For example, the Skillaware™[6]platform ,  a workforce performance support solution I founded a couple of years ago and originally meant to train (human) workforces during  the adoption of new software platforms and processes,  not only inclides  automatic (i.e. robotic) generation of task guidance agents and training documentation, but in its just released version 3 has recently added  an advanced  rule-based reasoning engine to its capability. Skillaware is now capable to possibly automate routine tasks normally performed by operators in call centers, ticketing services and/or CRM-based salesforces, possibly improving process outcome with reduced (human) FTE allocation.  This addon has recently granted Skillaware a listing by Gartner, the leading IT analyst,  as one of the world 4 cool vendors in 2016 for CRM systems training and support (http://blogs.gartner.com/tad-travis/2016/04/08/gartner-announces-the-2016-cool-vendors-in-crm-for-sales/)

This is a wave many technologies are starting to ride with newly emerging tools fully dedicated to workforce substitituion rather than training (e.g. BluePrysm™[7], AutomationAnywhere[8], etc.) . All  use similar first generation technologies to that adopted by Skillaware (which indeed was made to support  human workforces than to make them obsolete due to machine automation) but push the robotic level even further.

These tools offer a basic learning intelligence based on screen scraping (i.e. a technology coming from testing and disability support, enabling software to capture data entry from humans interacting on computer screens) combined with rule-based reasoning and workflow automation. New solutions are experimenting with accessing big data series with cognitive technologies, such as Microsoft’s Cortana™[9] and IBM’s Watson™[10], which are capable of processing unstructured data and taking intelligent decisions on behalf of workers based on that knowledge. This represents a steady step into Class 2 (Cognitive Technologies) tools and architectures.

Finally, Class 3 (Cognitive Automation), the real advent of machine intelligence, will be based on accessing a diverse set of cognitive automation technologies and algos, accessible on a cloud-distributed and multi-service level, combining a variety of technologies such as language parsing, big data analytics and adaptive alteration.
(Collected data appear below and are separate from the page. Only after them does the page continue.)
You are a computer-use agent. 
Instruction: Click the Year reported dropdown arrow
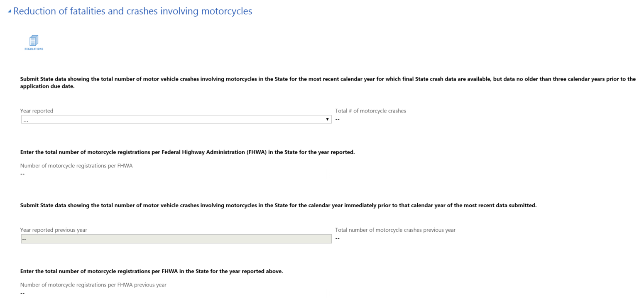click(327, 120)
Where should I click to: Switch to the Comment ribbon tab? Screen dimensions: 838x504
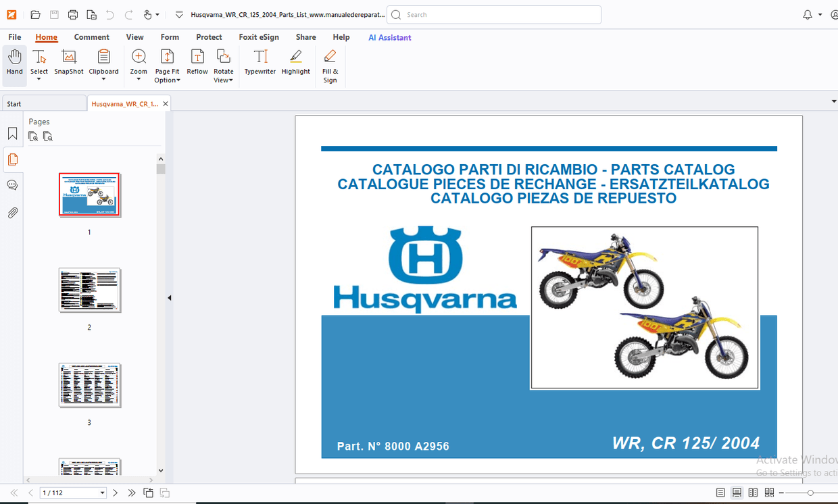[92, 37]
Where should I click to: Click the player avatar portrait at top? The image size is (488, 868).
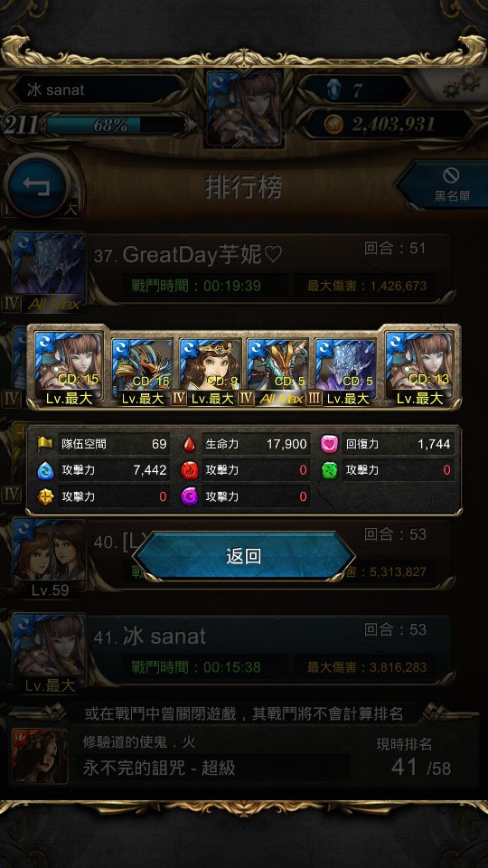[244, 109]
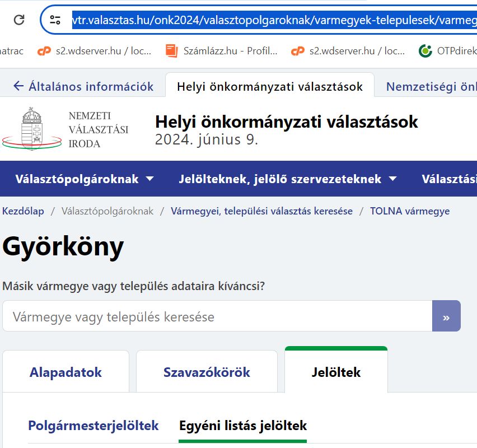This screenshot has height=448, width=477.
Task: Select the Jelöltek tab
Action: click(336, 372)
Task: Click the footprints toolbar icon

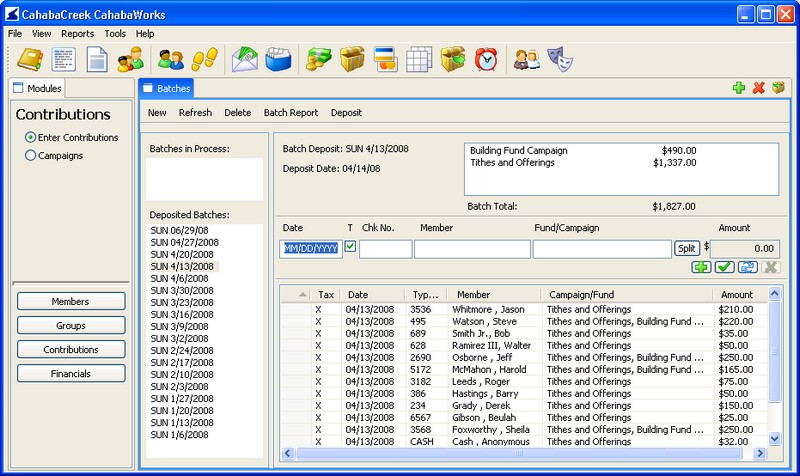Action: coord(204,58)
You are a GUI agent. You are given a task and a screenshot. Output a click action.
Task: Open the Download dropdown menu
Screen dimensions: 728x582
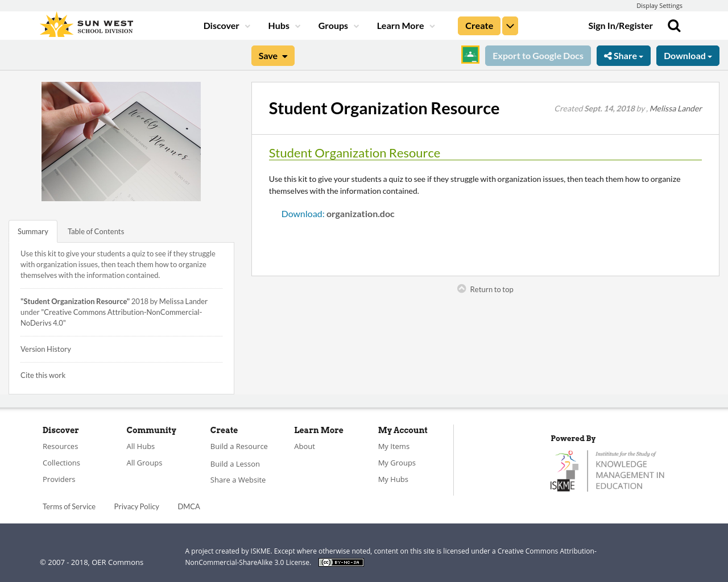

These plug-ins will significantly the learning technologies of machines, perhaps towards the singular breaking point of creating a machine capable of learning alone or even teaching other computers to do the same work at a shared workplace…something humans have never been really good at.

Today, we are still at the beginning of Class 2, and a stable, low-cost group of Class 3 technologies is most likely to be available only far beyond 5 years from now.

Uncanny Valley

Figure 2. Mori, M (2012) [1970]. “The uncanny valley “. IEEE Robotics & Automation Magazine.

In essence, as robotics professor Masahiro Mori[11] put it in 1970, we are still at the beginning of our walk towards the uncanny valley or “Bukimi no Tani Genshō (不気味の谷現象).” (see Figure 2)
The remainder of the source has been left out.